Upgrading the Door Control System

I've started my first major project as the new evil systems administrator. It seems that it is not too uncommon for our various guards and grunt staff to either get seduced or knocked unconscious and have their keycards stolen, allowing some unwanted element to waltz right into our facility. So, it's time to look at a new access control system.

The old system had a few flaws:

1) A mixture of keycard and handprint scanners were used, which resulted in keycards being stolen and/or staff being knocked out and their hands being placed on the scanners.

2) Shooting the door control terminals resulted in access being denied to those on the opposite side of the door from the terminal, in spite of the opposite side of the door having a working terminal.

3) Keycards open all the doors in the entire facility. Any interloper who gets their hands on a card can go anywhere. This has almost shut things down around here in the past.

4) Some interlopers would bring along geeks who would either crack open the door control panel and short the wires to open the door, or insert a keycard with an attached ribbon cable and PDA to brute-force the system.

I've been looking at a number of options, gauging them for reliability, effectiveness, and evilness. Unlike system at my old job, we not only need to keep doors from opening to unauthorized personnel, we also need to identify interlopers as quickly as possible and possibly even dispatch them in an automated fashion.

So here's the plan so far:

1) No more hand scanners. At first I thought of moving the hand scanners to a height of six feet, making it more difficult to get an unconscious staffer high enough to place their palm on the scanner, but I'm guessing someone would just cut it off instead. Besides, seems some people can defeat the systems with something as simple as a gummy bear anyway.

2) Two-part authentication. Something you have and something you know. We'll add keycards to all doors and require a PIN number in addition to the swiping of the card.

3) Actually, make that three-part authentication. I recently saw this article at Slashdot, discussing the use of injectable RFID tags for access to a company datacenter. Such a system is certainly evil enough for use in our facility, but just to keep things secure, we'll be calling the injections a 'vaccination' or 'antidote' so that the guards and whatnot do not know they are tagged. What they don't know they can't discuss while a hidden intruder listens.

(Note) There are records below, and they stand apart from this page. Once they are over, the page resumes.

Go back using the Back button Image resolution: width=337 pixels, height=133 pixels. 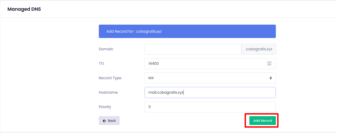click(x=109, y=121)
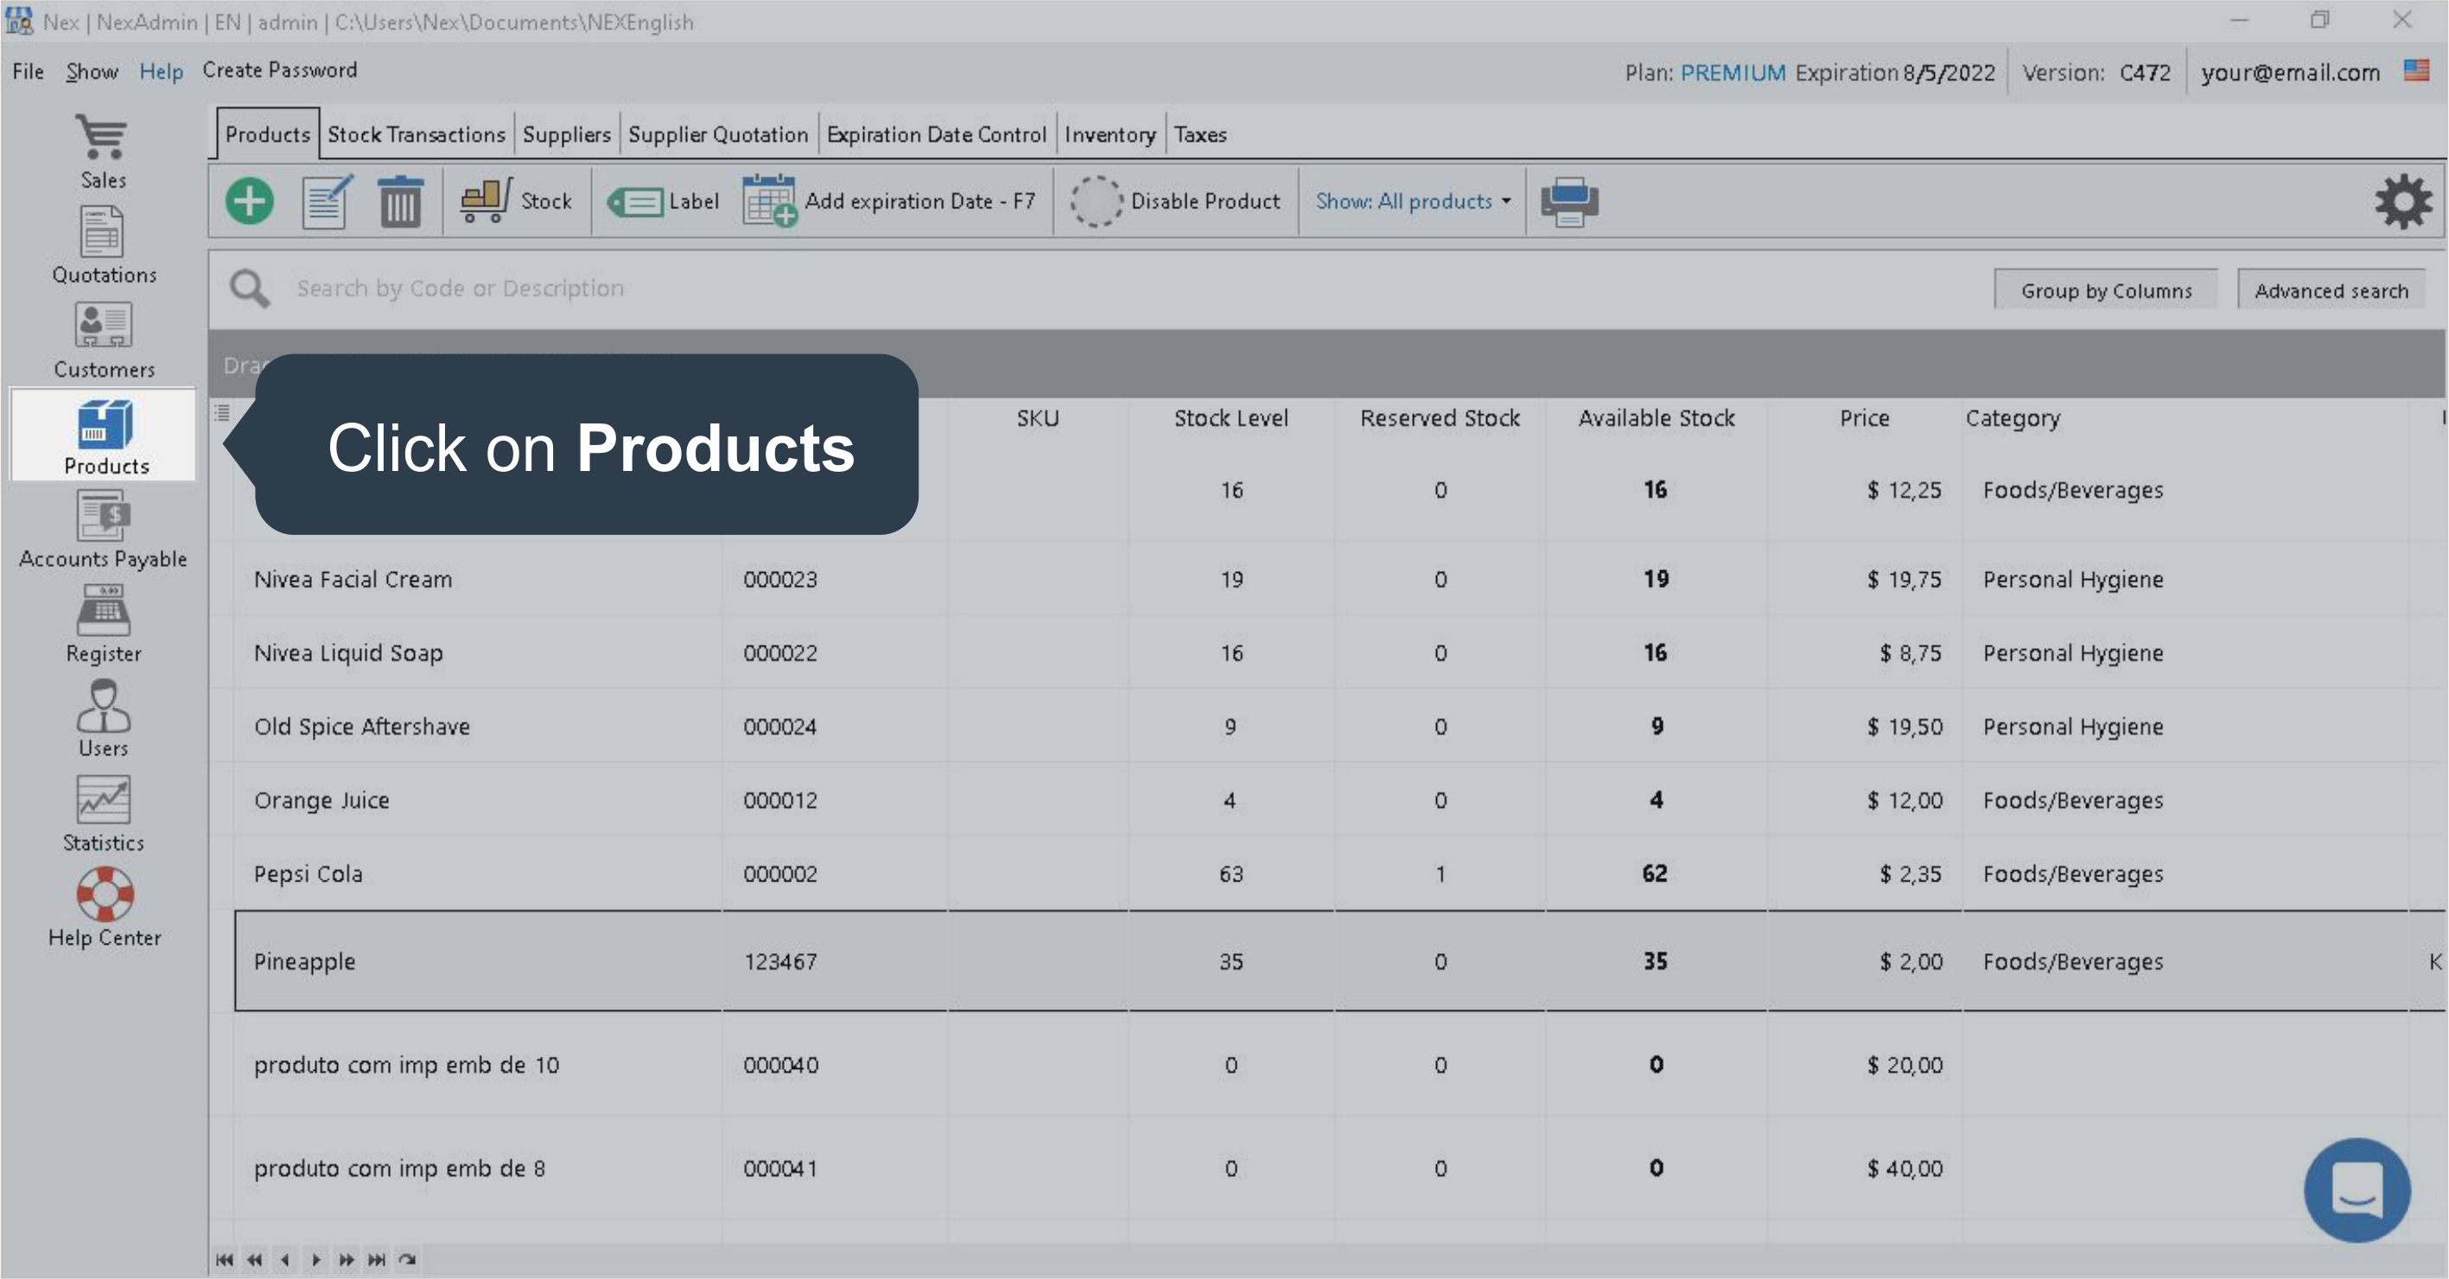This screenshot has height=1279, width=2449.
Task: Click the Advanced search button
Action: [2330, 291]
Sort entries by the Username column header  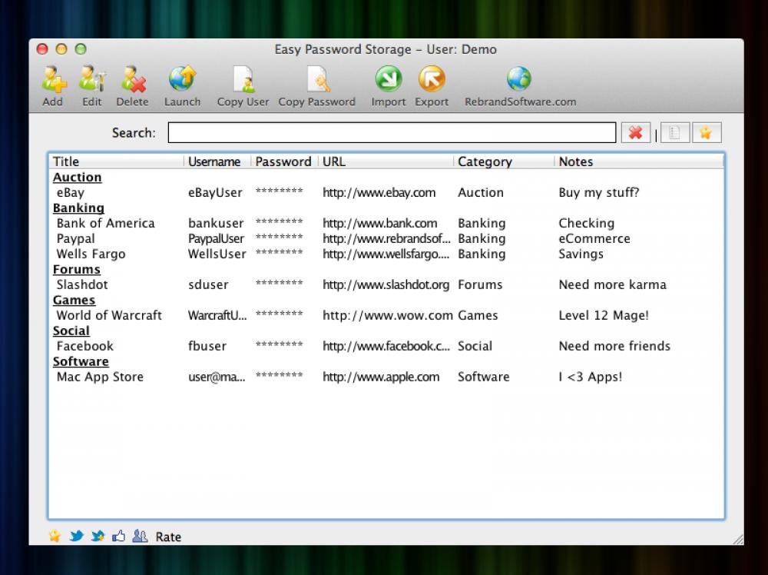tap(214, 161)
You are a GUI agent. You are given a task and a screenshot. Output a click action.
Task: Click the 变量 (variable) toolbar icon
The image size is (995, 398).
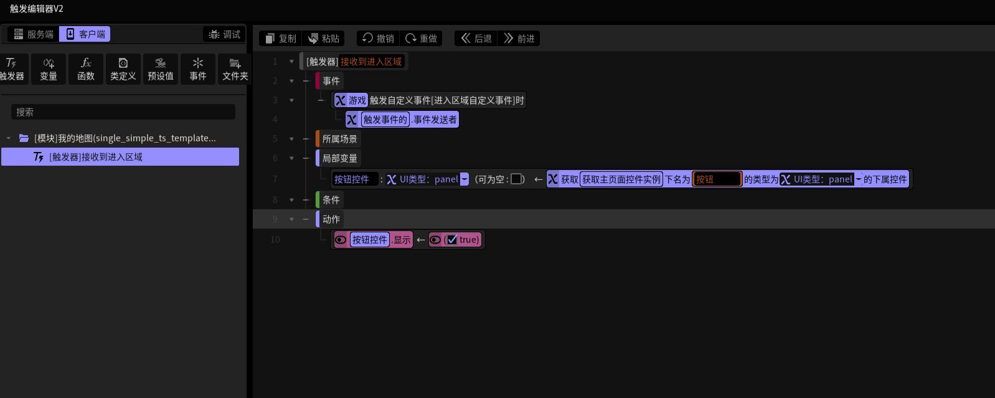point(49,69)
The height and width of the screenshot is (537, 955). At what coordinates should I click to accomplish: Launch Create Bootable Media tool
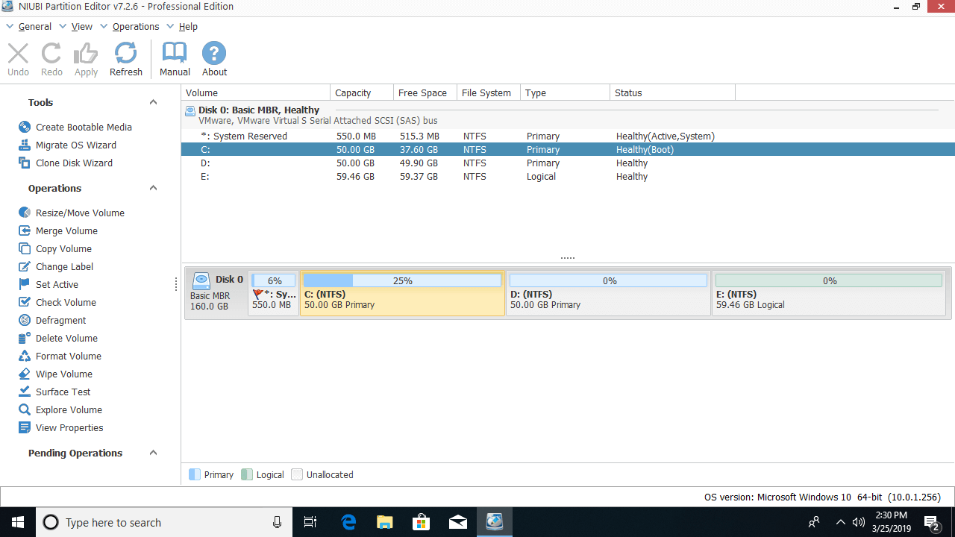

The real benefit of the injected tags is that they introduce a three-part authentication scheme where even swiping a keycard and entering a PIN is ineffective if the unknown RFID tag is not present. We can also use the system to weed out intruders wearing the uniform of a staff member by setting up motion activated RFID readers. If the system detects a person nearby, but no RFID tag is detected, we have an intruder.

4) All door control panels will have tamper sensors to detect the panel being opened to prevent bypassing. All panels are in constant encrypted communication with the central control machine and any loss of communication will trigger a security alert. In addition, shooting a panel enough to damage it will only result in the door being inoperable from the side that was shot. Since the door locks are not routed through the panels but wired directly to the central control machine, authorized personnel could always radio in for the door to be unlocked anyway.

5) The system will have limitations for when a keycard/PIN/RFID combination can be used, where it can be used, and how many failed attempts can be made to gain access. Violations of any of these will result in either a security alert of the automatic termination of the person attempting access.